Problem details
Copy each line of the records that contains the word "will".
··· Input material
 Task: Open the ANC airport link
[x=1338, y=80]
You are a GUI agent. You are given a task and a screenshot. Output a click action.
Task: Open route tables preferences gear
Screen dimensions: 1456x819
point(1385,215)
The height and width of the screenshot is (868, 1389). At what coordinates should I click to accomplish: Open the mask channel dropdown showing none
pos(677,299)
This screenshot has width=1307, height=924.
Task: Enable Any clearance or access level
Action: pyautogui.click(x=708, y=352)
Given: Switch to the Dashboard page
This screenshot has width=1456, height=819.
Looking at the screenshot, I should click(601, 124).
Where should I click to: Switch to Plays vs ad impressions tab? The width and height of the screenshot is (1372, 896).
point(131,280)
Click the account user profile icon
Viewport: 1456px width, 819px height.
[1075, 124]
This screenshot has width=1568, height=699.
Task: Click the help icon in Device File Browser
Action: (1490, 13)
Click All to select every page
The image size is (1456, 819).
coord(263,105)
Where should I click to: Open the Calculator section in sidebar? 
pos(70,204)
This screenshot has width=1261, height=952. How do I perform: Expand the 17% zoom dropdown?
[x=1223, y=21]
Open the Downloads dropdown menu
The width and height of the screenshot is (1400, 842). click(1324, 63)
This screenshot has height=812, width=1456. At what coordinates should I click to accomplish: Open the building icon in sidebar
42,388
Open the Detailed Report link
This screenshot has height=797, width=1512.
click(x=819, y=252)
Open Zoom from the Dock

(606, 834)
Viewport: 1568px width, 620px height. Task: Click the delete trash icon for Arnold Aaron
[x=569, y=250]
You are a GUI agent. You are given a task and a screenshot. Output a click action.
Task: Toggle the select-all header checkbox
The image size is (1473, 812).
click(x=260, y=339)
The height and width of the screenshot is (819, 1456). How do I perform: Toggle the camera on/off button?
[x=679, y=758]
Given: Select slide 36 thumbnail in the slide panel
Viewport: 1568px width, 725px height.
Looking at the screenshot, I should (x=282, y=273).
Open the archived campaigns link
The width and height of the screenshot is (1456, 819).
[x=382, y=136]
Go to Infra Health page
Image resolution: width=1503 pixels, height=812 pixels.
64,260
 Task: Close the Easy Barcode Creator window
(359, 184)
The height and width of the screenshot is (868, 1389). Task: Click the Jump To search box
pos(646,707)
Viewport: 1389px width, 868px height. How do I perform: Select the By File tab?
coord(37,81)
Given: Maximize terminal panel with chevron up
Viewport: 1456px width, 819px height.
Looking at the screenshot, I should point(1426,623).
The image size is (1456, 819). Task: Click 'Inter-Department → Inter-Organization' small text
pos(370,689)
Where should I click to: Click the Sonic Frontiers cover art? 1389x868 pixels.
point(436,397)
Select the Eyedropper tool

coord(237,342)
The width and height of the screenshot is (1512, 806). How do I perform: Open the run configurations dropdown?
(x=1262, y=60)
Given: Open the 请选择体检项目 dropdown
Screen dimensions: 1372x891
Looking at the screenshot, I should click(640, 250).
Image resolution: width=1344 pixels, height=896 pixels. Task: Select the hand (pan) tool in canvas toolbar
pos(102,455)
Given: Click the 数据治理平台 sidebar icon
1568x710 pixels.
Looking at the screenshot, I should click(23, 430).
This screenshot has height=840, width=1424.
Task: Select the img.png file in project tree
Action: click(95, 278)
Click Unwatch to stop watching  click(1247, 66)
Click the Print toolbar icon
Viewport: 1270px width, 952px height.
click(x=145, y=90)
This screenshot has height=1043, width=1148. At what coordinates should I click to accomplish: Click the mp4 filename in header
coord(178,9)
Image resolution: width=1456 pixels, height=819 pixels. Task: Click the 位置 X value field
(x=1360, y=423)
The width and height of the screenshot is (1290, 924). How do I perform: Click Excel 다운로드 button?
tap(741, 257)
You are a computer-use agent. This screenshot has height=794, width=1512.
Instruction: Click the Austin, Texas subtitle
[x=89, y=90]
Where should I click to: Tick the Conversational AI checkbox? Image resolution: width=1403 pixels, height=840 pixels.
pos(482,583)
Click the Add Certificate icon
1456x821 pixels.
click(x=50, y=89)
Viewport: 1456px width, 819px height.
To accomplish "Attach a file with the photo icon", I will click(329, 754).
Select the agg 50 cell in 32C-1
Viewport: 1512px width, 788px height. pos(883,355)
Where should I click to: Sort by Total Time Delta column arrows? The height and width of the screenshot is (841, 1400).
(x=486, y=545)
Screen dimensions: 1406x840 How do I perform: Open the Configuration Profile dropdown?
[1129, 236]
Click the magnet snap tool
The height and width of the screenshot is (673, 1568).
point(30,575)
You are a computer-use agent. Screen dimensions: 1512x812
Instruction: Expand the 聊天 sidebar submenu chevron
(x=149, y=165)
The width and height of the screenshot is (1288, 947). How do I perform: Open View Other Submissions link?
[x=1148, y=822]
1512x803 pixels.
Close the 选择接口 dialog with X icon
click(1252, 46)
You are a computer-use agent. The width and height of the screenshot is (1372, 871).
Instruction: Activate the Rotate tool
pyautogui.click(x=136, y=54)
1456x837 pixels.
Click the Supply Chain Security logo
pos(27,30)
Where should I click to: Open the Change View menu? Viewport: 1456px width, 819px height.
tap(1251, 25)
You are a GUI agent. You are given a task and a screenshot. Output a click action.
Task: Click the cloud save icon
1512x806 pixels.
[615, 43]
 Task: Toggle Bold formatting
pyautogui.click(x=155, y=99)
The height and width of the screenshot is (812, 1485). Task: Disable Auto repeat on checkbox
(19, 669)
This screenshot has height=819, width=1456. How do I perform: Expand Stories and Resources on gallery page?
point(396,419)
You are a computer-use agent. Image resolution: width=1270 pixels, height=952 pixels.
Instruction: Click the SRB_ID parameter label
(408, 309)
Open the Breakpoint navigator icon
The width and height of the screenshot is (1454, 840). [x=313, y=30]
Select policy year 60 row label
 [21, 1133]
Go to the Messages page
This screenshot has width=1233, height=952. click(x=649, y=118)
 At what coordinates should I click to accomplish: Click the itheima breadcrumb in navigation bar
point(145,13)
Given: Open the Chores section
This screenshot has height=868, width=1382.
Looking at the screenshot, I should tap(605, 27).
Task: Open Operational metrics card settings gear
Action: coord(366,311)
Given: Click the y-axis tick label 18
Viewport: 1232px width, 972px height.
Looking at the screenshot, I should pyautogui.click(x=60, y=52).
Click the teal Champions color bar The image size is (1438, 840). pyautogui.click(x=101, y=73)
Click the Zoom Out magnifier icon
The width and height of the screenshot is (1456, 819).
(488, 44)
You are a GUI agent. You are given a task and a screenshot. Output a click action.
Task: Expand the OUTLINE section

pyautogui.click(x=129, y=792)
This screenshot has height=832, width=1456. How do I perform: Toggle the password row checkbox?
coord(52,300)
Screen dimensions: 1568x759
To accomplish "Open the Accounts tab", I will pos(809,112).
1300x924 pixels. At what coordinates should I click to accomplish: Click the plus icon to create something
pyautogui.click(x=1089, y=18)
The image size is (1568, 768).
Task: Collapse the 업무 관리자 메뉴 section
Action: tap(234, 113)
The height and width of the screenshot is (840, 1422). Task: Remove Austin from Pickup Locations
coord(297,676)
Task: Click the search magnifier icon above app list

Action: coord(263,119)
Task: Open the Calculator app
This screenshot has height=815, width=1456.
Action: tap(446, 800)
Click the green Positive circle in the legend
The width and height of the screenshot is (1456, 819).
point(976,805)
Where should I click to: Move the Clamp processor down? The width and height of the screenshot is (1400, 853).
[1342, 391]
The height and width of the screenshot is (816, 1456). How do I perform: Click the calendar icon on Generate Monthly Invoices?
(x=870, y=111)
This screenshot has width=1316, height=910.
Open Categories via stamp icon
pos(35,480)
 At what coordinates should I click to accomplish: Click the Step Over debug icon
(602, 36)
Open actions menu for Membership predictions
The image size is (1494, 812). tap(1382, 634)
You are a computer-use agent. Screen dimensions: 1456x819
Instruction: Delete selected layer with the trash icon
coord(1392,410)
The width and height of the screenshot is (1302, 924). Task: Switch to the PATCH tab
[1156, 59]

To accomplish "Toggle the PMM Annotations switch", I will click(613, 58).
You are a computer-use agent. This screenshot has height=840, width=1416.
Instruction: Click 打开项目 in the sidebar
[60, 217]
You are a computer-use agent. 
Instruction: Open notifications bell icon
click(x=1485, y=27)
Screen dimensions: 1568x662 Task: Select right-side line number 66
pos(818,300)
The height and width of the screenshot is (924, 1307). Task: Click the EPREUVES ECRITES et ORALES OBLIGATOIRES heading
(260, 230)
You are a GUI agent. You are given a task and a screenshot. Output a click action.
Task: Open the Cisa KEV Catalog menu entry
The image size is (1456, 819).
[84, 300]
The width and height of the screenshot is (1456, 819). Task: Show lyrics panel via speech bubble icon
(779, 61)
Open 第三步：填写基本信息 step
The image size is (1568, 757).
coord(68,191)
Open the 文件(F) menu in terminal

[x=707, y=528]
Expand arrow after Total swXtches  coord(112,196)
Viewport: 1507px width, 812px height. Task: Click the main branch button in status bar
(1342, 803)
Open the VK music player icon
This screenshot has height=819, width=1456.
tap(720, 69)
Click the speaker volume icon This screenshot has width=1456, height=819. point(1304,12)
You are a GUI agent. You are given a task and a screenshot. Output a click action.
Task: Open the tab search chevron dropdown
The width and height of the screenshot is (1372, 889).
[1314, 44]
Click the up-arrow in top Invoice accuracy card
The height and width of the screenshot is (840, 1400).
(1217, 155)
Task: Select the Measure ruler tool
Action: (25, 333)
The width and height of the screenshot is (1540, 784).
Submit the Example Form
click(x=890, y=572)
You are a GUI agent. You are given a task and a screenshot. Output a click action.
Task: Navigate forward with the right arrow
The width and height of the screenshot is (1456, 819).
······
Task response
To accomplish "Attach a file with the photo icon", I will click(329, 754).
To accomplish "Open the Accounts tab", I will pos(809,112).
To accomplish "Toggle the PMM Annotations switch", I will click(613, 58).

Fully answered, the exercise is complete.